Original Quotes and favorite sayings from
Magda Gerber
Below is a collection of some of the quotes that have most resonated with students and parents over the years. Her friends, students, and colleagues often referred to them as “Magda’s pearls of wisdom.” Together, they sum up some of the key teachings and basic concepts of Magda Gerber’s philosophy.
“Observe more, do less. Do less, enjoy more.”
“Whenever you care, do it with absolutely full attention. If you pay half attention all the time, that’s never full attention. Children are then always half hungry for attention.”
“All children accomplish milestones in their own way, in their own time.”
“Let the child be the scriptwriter, the director, and the actor in his own play.”
“Many awful things have been done in the name of love, but nothing awful can be done in the name of respect.”
“When you hold an infant, hold him not just with your body, but with your mind and heart.”
“My attitude has always been: Wait, Wait, Wait.”
“Allow the child to be authentic, to move, to feel the way they move, appreciating them for what they are.”
“Earlier is not better.”
“The toy in the child’s hand is alive.”
“Focus on quality and ease of movement, not on the age a milestone is accomplished.”
“You have to do what you believe in.”
“Go slowly, and with great patience.”
“A positive goal to strive for when disciplining would be to raise children we not only love but in whose company we love being.”
“Lucky is the child who grows up with parents who basically love and accept themselves, and therefore can accept and love their child, who reminds them so often of their own selves.”
“Childhood is not a race to see how quickly a child can read, write and count. It is a small window of time to learn and develop at the pace that is right for each individual child. Earlier is not better.”
“Predictability brings about security.”
“Repeating a simple pre-bedtime ritual helps your baby to get ready gradually. For example, making a habit of commenting while putting away toys can be helpful: ‘The ball goes into this basket here in the corner; dolly sits on the top shelf; the toys will stay here until morning when you can play with them again.’ Such comments build a bridge between ‘tonight’ and ‘tomorrow,’ and provide a sense of continuity and security.”
“What parents teach is themselves as models of what is human — by their moods, their reactions, their facial expressions, and actions. These are the real things parents need to be aware of, and of how they affect their children. Allow them to know you, and it might become easier for them to learn about themselves.”
“What infants need is the opportunity and time to take in and figure out the world around them.”
“This too shall pass.”
“Infancy is a vulnerable state of development, therefore, it’s not enough that babies receive good care, the care must be excellent.”

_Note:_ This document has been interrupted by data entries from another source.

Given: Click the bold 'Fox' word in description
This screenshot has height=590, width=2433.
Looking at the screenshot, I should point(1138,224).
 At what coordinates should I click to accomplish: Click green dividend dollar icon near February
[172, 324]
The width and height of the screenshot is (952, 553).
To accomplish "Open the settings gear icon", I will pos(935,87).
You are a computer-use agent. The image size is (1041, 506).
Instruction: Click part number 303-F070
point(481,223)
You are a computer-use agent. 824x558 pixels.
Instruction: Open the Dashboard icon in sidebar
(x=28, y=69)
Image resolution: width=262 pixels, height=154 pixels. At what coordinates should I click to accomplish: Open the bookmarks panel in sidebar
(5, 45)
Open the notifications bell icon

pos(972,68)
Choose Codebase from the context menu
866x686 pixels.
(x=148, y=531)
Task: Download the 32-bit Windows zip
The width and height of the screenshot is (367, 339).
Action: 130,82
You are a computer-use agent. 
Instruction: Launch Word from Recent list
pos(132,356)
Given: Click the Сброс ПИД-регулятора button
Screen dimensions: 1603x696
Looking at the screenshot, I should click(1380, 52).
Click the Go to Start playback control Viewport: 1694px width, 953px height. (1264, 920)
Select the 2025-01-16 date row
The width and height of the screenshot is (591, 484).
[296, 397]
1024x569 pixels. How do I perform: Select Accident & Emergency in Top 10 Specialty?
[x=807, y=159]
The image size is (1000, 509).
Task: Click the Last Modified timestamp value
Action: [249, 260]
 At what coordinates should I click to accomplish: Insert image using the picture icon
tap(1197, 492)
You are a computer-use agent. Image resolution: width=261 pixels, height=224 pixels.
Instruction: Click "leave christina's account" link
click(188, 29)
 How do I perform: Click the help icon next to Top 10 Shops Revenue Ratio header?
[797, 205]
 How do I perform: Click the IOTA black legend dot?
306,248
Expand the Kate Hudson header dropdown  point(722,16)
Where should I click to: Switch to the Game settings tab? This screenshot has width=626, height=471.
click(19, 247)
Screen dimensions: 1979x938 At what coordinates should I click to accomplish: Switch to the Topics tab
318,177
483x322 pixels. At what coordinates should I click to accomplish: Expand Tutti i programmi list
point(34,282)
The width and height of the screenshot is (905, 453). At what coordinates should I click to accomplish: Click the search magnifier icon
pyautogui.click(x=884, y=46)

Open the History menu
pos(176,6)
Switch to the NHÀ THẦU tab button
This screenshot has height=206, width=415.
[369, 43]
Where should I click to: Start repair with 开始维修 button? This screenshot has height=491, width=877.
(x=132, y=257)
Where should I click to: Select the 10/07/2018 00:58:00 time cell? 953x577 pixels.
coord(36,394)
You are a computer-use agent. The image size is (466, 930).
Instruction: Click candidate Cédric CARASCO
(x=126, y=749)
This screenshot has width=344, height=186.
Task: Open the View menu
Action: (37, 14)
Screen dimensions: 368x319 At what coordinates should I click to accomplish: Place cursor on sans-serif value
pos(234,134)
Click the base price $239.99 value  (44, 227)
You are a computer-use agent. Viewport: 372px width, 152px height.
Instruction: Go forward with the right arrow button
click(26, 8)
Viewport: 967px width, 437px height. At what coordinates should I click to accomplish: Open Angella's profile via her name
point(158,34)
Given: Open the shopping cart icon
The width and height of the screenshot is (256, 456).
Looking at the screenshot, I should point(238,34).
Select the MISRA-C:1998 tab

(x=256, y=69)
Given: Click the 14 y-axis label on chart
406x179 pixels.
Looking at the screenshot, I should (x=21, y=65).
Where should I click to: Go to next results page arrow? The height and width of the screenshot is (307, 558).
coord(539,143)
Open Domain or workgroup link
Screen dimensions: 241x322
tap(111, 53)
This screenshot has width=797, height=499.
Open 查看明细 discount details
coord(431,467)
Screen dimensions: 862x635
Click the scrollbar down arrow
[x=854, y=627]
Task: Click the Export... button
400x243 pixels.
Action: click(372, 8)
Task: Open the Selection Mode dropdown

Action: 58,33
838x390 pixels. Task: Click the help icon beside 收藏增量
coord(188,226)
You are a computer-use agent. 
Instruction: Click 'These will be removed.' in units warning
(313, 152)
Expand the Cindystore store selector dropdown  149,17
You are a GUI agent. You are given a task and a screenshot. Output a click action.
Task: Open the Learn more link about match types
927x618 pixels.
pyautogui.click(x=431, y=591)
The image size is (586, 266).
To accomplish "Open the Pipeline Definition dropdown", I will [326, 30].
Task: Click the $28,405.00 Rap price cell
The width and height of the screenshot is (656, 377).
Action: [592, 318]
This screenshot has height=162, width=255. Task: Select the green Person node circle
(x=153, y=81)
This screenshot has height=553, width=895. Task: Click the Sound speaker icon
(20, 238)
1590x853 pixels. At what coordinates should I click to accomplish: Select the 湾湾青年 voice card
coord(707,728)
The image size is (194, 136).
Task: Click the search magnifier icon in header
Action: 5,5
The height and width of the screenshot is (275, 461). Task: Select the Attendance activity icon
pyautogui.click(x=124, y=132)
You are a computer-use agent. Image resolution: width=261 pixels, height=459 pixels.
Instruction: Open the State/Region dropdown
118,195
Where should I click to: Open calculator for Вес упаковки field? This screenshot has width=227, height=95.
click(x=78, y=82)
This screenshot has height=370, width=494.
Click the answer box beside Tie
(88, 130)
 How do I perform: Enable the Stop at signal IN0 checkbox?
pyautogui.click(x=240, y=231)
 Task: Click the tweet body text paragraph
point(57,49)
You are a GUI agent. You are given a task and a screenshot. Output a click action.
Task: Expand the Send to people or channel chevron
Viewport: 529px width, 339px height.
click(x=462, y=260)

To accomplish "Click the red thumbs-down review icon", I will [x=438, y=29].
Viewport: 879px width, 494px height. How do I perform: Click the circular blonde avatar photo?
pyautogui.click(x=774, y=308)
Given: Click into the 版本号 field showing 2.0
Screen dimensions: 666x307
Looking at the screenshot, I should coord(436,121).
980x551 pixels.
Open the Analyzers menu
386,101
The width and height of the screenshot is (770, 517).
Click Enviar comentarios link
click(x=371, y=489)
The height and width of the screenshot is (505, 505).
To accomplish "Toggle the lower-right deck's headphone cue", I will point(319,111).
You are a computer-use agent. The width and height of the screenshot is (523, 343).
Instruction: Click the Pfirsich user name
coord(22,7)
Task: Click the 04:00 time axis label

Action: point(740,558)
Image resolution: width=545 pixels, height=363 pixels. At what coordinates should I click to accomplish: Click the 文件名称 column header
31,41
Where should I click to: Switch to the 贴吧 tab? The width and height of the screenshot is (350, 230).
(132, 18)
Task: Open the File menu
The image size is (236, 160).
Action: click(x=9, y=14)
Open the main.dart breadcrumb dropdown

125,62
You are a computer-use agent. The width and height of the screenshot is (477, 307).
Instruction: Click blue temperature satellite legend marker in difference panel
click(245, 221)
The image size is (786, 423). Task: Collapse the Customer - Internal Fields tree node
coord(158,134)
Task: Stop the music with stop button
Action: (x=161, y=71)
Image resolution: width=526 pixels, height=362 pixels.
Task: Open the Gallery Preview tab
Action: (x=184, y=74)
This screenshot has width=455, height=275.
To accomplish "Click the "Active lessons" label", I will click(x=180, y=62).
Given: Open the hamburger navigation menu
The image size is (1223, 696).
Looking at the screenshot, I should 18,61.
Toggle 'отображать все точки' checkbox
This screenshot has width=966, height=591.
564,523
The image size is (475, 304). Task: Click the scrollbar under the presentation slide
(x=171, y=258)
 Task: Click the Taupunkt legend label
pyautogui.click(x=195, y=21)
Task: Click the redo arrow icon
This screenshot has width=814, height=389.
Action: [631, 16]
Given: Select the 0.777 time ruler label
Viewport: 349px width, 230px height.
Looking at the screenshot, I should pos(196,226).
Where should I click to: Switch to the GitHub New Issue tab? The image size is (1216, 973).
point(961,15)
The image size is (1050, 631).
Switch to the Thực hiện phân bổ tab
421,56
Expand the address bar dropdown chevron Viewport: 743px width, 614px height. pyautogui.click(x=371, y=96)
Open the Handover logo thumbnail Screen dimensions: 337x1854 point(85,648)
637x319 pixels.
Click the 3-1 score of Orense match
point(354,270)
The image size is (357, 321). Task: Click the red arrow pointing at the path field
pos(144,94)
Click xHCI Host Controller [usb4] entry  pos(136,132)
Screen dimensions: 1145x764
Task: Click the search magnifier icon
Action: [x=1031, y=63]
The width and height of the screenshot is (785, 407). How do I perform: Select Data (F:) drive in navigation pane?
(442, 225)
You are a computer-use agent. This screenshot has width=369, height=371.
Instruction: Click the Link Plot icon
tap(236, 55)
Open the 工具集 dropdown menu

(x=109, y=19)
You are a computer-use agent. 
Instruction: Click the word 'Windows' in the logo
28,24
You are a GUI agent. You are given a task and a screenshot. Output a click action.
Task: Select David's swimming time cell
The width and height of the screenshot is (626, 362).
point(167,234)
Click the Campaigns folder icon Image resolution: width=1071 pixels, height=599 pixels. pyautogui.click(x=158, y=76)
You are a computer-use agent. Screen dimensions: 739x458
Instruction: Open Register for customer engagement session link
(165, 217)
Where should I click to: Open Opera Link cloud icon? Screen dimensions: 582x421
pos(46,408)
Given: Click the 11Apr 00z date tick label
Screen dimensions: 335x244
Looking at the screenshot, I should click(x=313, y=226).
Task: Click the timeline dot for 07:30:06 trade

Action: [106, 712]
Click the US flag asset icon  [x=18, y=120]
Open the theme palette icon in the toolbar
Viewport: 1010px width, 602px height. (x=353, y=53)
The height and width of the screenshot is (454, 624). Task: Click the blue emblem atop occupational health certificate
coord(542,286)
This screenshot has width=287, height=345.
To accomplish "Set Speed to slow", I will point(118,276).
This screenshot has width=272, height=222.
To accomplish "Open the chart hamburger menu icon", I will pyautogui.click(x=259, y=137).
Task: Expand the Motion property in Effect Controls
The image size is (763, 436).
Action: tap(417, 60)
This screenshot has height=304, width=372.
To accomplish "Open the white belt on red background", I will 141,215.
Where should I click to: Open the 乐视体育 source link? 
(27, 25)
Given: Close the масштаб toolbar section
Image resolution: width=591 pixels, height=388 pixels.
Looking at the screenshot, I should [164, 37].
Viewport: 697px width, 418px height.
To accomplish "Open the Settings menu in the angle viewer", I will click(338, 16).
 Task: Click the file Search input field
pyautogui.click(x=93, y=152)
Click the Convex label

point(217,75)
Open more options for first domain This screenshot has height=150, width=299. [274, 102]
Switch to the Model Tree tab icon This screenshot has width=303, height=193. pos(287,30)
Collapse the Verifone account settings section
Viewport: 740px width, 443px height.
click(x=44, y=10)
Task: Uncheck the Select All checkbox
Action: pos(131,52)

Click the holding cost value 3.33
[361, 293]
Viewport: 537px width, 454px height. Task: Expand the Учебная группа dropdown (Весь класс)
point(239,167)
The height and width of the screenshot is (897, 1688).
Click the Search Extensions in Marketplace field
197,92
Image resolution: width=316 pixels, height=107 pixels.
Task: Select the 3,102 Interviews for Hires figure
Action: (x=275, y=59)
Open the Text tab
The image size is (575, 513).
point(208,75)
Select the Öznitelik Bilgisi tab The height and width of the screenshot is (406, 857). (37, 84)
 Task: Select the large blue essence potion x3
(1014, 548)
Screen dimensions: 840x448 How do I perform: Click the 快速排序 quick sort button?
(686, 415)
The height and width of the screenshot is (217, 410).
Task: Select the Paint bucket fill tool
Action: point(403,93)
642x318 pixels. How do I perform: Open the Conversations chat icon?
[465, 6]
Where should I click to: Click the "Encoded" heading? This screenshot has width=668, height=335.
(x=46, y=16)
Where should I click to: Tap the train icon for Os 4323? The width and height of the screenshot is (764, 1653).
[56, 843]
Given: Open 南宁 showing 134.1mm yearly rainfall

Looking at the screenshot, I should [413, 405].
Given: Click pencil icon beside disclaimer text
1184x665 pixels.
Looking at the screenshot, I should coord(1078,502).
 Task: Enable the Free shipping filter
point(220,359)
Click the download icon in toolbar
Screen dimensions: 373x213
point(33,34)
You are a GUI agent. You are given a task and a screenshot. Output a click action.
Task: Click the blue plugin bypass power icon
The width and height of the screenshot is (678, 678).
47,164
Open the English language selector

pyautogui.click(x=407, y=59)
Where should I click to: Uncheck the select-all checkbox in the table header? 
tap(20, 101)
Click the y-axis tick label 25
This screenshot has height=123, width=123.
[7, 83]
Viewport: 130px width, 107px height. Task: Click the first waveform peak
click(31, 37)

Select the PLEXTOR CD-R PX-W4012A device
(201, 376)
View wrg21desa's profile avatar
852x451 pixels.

“If infants are ready to do something, they will do it. In fact, when they are ready, they have to do it.”
“Remember, nobody can make another person fall asleep. How to relax and let sleep come is a skill your child, like everybody else, must learn all by herself.”
“The more we do, the busier we are, the less we really pay attention.”
“Children do not play because they learn; they play because they play.”
“We all need someone who understands.”
“Be careful what you teach, it might interfere with what they are learning.”
“What do you think?”
“If we can learn to struggle, we can learn to live.”
“An infant always learns. The less we interfere with the natural process of learning, the more we can observe how much infants are learning all the time.”
“When we make a child share; that’s not sharing.”
“We not only respect babies, we demonstrate our respect every time we interact with them. Respecting a child means treating even the youngest infant as a human being, not an object.”